◆ WHAT NEEDS TO BE DONE ◆
Exactly the lines starting at the line containing "Task: Select the 整数 radio button" and ending at the line containing "Image resolution: width=712" are to be written out from the listing below, both included.

◆ LISTED ENTRIES ◆
##############################

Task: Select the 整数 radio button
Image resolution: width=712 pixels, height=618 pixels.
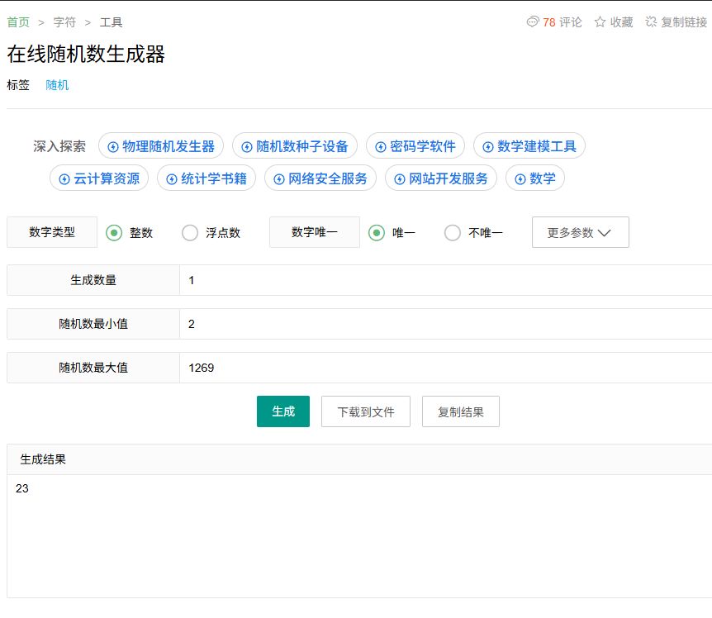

##############################

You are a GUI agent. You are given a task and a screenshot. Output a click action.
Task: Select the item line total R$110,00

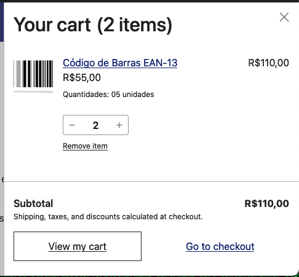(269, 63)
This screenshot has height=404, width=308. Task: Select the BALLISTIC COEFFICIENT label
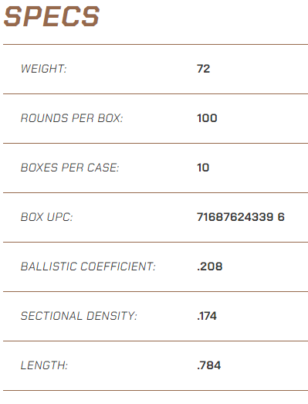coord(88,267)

##############################

◆ SOLUTION TO THE PROBLEM ◆
Task: Select the 整数 radio button
Image resolution: width=712 pixels, height=618 pixels.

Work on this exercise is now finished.